January 26, 2026
Whisper-to-wiki, or privacy panic?
Show HN: I made AI earphones remember everything (auto-sync to Obsidian)
Earbuds that ‘remember everything’ spark spy vibes vs. genius hacks
TLDR: A dev made AI earphones auto-save spoken notes into the Obsidian app, breaking a closed system’s wall. The crowd loved the DIY assistant idea but worried about social awkwardness and privacy, with calls for clearer docs—important for anyone who wants to capture ideas hands‑free without creeper vibes.
HN lit up over a hack that turns AI earphones into a memory machine: say “Doubao, take a note,” and it lands in your Obsidian vault. The vibe? Split. Some cheered “finally, no more lost ideas,” while others balked at always-on logging. One top voice worried the “social element is the hardest to crack,” feeling awkward if a recorder is obvious.
Fans called it a DIY Siri that actually remembers, with netsharc saying it’s “almost a ‘build your own ecosystem’ voice assistant,” but also noting the explanation felt vague. In plain English: a small script watches the Doubao web page and saves anything you say as notes, even if you mumble “uh, note this,” and it avoids duplicates. It works across laptops and handles files fast. The code’s here: GitHub.

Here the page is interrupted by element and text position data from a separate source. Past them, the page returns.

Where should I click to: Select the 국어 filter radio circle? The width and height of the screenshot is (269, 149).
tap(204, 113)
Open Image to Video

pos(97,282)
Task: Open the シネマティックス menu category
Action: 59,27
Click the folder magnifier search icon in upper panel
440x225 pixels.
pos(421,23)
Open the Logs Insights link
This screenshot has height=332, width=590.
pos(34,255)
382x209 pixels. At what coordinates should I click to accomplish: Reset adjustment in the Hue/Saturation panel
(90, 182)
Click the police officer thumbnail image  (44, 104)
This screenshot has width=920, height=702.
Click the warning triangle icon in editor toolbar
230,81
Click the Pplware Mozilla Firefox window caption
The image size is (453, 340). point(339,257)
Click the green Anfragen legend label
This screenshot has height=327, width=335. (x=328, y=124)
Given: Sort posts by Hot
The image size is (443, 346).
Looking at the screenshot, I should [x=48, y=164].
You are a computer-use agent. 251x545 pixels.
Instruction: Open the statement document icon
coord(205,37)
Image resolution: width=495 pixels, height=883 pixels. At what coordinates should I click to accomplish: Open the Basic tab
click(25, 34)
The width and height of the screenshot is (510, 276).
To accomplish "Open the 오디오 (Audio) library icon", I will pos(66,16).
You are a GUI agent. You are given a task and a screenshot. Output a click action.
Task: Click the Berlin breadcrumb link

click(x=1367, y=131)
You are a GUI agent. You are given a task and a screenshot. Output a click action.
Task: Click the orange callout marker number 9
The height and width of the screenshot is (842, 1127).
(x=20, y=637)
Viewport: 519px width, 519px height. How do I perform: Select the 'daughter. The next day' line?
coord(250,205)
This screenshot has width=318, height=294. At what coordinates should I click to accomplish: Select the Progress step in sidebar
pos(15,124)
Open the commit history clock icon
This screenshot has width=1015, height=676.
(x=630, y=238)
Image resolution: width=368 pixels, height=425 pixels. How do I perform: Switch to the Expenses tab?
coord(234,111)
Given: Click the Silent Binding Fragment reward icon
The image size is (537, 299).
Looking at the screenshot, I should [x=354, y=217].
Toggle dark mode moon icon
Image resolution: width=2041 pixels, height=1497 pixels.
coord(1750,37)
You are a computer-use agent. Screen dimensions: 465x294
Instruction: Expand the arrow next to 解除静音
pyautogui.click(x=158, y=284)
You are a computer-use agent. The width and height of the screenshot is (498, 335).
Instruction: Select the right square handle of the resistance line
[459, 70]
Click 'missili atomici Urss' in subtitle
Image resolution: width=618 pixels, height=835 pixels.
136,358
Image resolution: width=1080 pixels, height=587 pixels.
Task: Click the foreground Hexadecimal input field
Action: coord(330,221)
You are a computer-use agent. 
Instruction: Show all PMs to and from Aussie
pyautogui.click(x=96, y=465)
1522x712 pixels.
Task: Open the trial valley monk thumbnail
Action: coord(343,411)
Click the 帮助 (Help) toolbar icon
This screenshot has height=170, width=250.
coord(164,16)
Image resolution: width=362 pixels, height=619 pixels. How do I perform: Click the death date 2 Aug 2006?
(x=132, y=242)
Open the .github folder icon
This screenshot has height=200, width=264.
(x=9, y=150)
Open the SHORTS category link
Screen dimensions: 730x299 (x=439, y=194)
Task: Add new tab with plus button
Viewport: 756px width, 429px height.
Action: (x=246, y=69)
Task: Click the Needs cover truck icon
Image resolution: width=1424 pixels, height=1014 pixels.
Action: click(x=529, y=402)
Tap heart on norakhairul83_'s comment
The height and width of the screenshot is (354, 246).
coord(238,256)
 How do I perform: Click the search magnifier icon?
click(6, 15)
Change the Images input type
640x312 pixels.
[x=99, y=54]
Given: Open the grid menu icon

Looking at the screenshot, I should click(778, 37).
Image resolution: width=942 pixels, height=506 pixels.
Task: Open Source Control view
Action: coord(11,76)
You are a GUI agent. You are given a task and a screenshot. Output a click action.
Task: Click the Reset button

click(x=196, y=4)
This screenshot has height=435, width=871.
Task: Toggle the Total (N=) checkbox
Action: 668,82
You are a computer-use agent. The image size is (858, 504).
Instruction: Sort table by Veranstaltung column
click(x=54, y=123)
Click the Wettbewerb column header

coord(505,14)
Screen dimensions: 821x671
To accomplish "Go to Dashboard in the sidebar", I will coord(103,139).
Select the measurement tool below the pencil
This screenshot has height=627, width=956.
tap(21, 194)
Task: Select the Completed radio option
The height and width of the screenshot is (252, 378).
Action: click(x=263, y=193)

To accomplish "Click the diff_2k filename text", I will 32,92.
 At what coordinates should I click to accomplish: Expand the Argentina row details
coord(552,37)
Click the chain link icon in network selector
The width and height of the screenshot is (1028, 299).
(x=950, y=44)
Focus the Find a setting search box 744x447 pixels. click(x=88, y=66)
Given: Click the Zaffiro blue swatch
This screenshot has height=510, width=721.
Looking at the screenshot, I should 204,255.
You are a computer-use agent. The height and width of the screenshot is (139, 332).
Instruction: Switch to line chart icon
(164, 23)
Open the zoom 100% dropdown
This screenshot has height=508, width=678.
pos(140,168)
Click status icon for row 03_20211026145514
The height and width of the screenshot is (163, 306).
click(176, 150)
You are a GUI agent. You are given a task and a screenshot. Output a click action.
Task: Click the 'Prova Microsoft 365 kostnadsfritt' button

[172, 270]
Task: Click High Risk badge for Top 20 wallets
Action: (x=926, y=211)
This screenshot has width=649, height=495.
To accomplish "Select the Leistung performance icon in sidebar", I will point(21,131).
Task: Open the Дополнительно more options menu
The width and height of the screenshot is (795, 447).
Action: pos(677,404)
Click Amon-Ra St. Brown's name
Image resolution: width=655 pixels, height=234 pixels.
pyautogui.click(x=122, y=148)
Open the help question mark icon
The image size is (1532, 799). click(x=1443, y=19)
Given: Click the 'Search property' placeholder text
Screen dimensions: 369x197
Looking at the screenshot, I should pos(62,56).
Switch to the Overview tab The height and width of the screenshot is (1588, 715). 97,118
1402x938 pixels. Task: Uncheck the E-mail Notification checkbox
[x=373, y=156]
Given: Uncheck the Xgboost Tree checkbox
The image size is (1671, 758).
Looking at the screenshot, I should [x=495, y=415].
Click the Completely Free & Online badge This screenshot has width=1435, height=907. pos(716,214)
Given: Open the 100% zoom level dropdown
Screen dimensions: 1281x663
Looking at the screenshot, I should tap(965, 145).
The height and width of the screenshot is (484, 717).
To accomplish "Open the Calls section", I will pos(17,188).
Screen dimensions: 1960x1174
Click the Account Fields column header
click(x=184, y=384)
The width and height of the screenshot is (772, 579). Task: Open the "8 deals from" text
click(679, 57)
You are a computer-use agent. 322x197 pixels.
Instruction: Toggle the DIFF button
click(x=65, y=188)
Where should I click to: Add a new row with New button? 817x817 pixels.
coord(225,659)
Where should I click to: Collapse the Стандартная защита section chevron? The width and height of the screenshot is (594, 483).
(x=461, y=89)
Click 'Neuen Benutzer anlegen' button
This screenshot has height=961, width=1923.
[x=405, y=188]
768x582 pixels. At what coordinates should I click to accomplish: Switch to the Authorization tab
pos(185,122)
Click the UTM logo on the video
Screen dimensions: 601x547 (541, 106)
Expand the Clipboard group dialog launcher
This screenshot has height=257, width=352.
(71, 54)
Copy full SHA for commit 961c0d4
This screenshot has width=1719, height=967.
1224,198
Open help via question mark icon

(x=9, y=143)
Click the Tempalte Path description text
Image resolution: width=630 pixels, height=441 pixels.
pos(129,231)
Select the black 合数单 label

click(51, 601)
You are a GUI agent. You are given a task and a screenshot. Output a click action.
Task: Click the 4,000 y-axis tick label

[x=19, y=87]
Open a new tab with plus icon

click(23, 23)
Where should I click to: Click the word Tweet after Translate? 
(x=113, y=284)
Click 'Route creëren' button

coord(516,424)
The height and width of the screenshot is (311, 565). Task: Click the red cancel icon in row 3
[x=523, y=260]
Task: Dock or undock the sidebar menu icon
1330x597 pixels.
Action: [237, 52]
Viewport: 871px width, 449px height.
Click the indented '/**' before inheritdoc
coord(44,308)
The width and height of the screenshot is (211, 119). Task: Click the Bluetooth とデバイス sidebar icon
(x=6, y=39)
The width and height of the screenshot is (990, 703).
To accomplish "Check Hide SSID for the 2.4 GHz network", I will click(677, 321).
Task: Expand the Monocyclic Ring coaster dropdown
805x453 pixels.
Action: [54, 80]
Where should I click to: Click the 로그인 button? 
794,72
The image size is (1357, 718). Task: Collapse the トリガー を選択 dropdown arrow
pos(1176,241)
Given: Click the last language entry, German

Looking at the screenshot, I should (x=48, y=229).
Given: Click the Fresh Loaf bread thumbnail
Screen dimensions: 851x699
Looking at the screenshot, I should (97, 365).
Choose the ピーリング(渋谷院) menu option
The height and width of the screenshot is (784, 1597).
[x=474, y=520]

Cue the drama: privacy hawks asked if this is a stealth diary or spy vibes, while productivity nerds bragged about capturing meeting epiphanies, run thoughts, and recipe tweaks mid-sizzle. Jokes rolled in about turning your earbuds into a “life coach,” and whether you’d start narrating your whole day like a podcast. Love it or fear it, the remember-everything dream is colliding with real-world etiquette on morning commutes.
Key Points
- •A Python tool monitors the Doubao web interface and auto-syncs voice notes to Obsidian in real time.
- •It recognizes 30+ speech variations, enabling hands-free commands for note creation.
- •Smart deduplication is implemented using SQLite to avoid duplicate entries.
- •Technical stack includes Playwright for DOM/network monitoring, regex for speech parsing, and async I/O for real-time file operations.
- •The tool is cross-platform (Windows, macOS, Linux), MIT licensed, and demonstrated via a GitHub repository.